Location
- 7950 US 70 West Palestine, Arkansas 72372 United States

District information
- Grades: Pre-K through 12
- Accreditation: Arkansas Department of Education
- Schools: 2
- NCES District ID: 0500051

Students and staff
- Students: 809 (2020–21)
- Teachers: 78.00 (on FTE basis)
- Staff: 104.11 (on FTE basis)
- Student–teacher ratio: 10.37

Other information
- Website: www.pwsd.k12.ar.us

= Palestine–Wheatley School District =

School district in Arkansas

Palestine–Wheatley School District is a public school district based in Palestine, Arkansas, United States. The Palestine–Wheatley School District encompasses 154.20 mi2 of land including all or portions of St. Francis County and Monoroe County communities including Palestine, Wheatley, Colt, Goodwin, and Brinkley.

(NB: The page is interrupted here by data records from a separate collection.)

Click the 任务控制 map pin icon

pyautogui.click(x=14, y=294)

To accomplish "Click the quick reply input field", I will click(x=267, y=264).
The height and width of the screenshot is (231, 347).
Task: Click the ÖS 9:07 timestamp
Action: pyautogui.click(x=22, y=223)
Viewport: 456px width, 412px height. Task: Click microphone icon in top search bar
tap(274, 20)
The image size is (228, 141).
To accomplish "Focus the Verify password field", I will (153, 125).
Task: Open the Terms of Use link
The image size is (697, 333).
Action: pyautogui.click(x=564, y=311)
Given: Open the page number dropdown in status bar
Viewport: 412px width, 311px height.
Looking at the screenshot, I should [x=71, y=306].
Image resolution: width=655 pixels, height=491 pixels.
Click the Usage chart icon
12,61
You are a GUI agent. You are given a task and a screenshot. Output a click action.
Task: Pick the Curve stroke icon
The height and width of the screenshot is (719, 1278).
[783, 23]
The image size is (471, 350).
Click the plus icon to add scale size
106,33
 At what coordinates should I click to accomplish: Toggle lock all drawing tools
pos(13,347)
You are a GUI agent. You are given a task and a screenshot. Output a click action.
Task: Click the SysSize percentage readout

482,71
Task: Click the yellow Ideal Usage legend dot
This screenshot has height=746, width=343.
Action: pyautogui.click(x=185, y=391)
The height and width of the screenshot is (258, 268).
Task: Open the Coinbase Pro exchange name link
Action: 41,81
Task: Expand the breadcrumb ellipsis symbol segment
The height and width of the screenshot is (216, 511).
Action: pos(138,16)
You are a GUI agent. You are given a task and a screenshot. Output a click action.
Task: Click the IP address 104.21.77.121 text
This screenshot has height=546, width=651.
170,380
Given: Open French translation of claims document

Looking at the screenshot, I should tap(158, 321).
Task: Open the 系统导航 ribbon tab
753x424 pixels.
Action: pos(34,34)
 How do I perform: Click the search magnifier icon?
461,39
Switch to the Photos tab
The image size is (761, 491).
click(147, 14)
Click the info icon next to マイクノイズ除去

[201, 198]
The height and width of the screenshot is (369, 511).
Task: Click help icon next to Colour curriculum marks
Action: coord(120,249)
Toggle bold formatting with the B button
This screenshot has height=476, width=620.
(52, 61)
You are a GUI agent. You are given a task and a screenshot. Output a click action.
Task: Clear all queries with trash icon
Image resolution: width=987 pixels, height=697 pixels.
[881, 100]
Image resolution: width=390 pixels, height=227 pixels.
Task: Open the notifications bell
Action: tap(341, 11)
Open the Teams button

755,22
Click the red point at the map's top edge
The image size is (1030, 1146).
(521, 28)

The school district provides early childhood, elementary and secondary education for more than 800 prekindergarten through grade 12 at two schools, which are accredited by the Arkansas Department of Education (ADE).

== History ==
It was established by the July 1, 1987 merger of the Palestine School District and the Wheatley School District.

In 1966 the St. Francis County School District merged into the Palestine School District.

== Schools ==
- Palestine–Wheatley High School (Palestine)—grades seven through 12.
- Palestine–Wheatley Elementary School (Palestine)—prekindergarten through grade six.